|M.Sc Student||Mebel Ofir|
|Subject||Markov Decision Processes with Correlated Uncertainty|
|Department||Department of Electrical and Computer Engineering||Supervisor||PROF. Shie Mannor|
Markov decision processes are a common tool for modeling planning problems with stochastic unknowns. The model is comprised of two spaces: the state space, which an agent is traversing in discrete time-steps, and the action space, from which he chooses a single action to take in every step. The dynamics of the model are governed by an additional two elements: the transition probabilities between states, conditional on the action taken and the rewards the agent receives or loses for each action in each state. The problem of computing the optimal action policy which brings the expected total reward to a maximum is widely studied and is known to be tractable even for large state and action spaces.

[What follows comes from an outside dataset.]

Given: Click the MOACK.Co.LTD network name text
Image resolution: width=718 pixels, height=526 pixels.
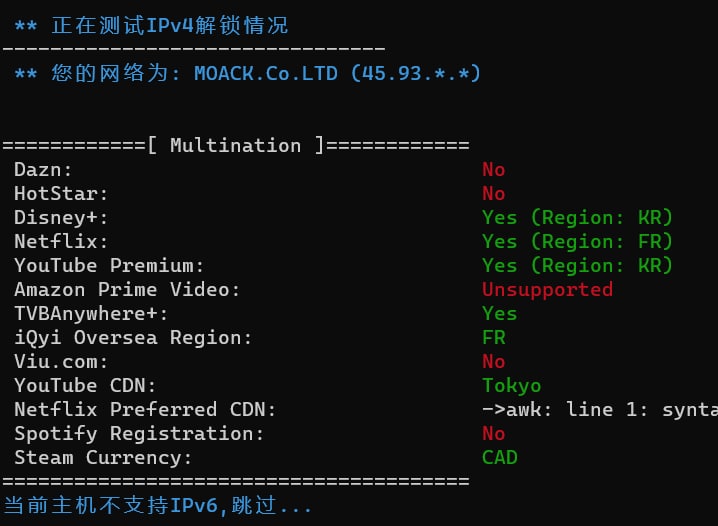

However, in almost all realistic situations the system model cannot be perfectly known and must be estimated. Thus, we consider Markov decision processes under parameter uncertainty, which effectively adds a second layer of uncertainty. Previous studies which provide tractable algorithms for finding optimal policies do so only for the restricted case that uncertainties among different states are uncoupled, meaning that uncertainty manifesting in one state can’t affect the manifestation in a second state. Assuming uncoupled uncertainties leads to conservative solutions since the catastrophic scenarios of all uncertainties manifesting at once have to be considered, as well as realistic scenarios.
In this work we introduce an intuitive concept, termed “Lightning Does not Strike Twice,” to model coupled uncertain parameters. Specifically, we require that the system can deviate from its nominal parameters only a bounded number of times. We give probabilistic guarantees indicating that this model represents real-life situations and devise tractable algorithms for computing optimal control policies for multiple cases of finite and infinite horizon problems. Finally we give numerical simulations demonstrating the effectiveness and flexibility of the method proposed.